**Task to complete:**
Each record should be returned exactly as it is written.

Saved data entries:
◇ ◇ ◇

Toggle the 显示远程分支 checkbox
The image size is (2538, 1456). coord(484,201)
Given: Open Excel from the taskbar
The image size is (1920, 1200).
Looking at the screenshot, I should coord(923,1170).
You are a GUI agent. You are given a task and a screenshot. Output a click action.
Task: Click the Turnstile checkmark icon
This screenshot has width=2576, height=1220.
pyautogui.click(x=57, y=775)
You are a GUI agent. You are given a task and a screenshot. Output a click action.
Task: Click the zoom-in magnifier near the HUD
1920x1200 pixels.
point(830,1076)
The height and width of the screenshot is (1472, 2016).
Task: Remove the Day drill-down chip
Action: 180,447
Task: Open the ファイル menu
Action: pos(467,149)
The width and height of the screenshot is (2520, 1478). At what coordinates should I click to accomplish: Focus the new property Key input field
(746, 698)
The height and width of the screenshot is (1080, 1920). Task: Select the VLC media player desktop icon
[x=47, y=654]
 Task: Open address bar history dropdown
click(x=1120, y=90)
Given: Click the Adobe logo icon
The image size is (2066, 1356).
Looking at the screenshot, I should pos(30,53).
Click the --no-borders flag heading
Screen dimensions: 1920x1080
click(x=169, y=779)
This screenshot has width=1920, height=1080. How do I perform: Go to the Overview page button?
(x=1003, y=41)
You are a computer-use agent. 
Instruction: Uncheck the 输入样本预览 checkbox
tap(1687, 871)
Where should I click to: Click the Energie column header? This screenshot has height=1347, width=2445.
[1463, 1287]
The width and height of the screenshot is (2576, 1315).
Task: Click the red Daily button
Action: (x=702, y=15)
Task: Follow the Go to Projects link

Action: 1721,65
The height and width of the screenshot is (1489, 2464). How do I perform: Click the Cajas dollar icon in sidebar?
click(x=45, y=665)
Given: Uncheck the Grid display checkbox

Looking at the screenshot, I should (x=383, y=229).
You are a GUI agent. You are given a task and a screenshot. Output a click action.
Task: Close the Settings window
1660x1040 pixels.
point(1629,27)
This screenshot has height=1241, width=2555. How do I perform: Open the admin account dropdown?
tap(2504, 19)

◇ ◇ ◇

**Answer section:**
Toggle the 显示远程分支 checkbox
The image size is (2538, 1456). coord(484,201)
Given: Open Excel from the taskbar
The image size is (1920, 1200).
Looking at the screenshot, I should coord(923,1170).
You are a GUI agent. You are given a task and a screenshot. Output a click action.
Task: Click the Turnstile checkmark icon
This screenshot has width=2576, height=1220.
pyautogui.click(x=57, y=775)
You are a GUI agent. You are given a task and a screenshot. Output a click action.
Task: Click the zoom-in magnifier near the HUD
1920x1200 pixels.
point(830,1076)
The height and width of the screenshot is (1472, 2016).
Task: Remove the Day drill-down chip
Action: 180,447
Task: Open the ファイル menu
Action: pos(467,149)
The width and height of the screenshot is (2520, 1478). At what coordinates should I click to accomplish: Focus the new property Key input field
(746, 698)
The height and width of the screenshot is (1080, 1920). Task: Select the VLC media player desktop icon
[x=47, y=654]
 Task: Open address bar history dropdown
click(x=1120, y=90)
Given: Click the Adobe logo icon
The image size is (2066, 1356).
Looking at the screenshot, I should pos(30,53).
Click the --no-borders flag heading
Screen dimensions: 1920x1080
click(x=169, y=779)
This screenshot has width=1920, height=1080. How do I perform: Go to the Overview page button?
(x=1003, y=41)
You are a computer-use agent. 
Instruction: Uncheck the 输入样本预览 checkbox
tap(1687, 871)
Where should I click to: Click the Energie column header? This screenshot has height=1347, width=2445.
[1463, 1287]
The width and height of the screenshot is (2576, 1315).
Task: Click the red Daily button
Action: (x=702, y=15)
Task: Follow the Go to Projects link

Action: 1721,65
The height and width of the screenshot is (1489, 2464). How do I perform: Click the Cajas dollar icon in sidebar?
click(x=45, y=665)
Given: Uncheck the Grid display checkbox

Looking at the screenshot, I should (x=383, y=229).
You are a GUI agent. You are given a task and a screenshot. Output a click action.
Task: Close the Settings window
1660x1040 pixels.
point(1629,27)
This screenshot has height=1241, width=2555. How do I perform: Open the admin account dropdown?
tap(2504, 19)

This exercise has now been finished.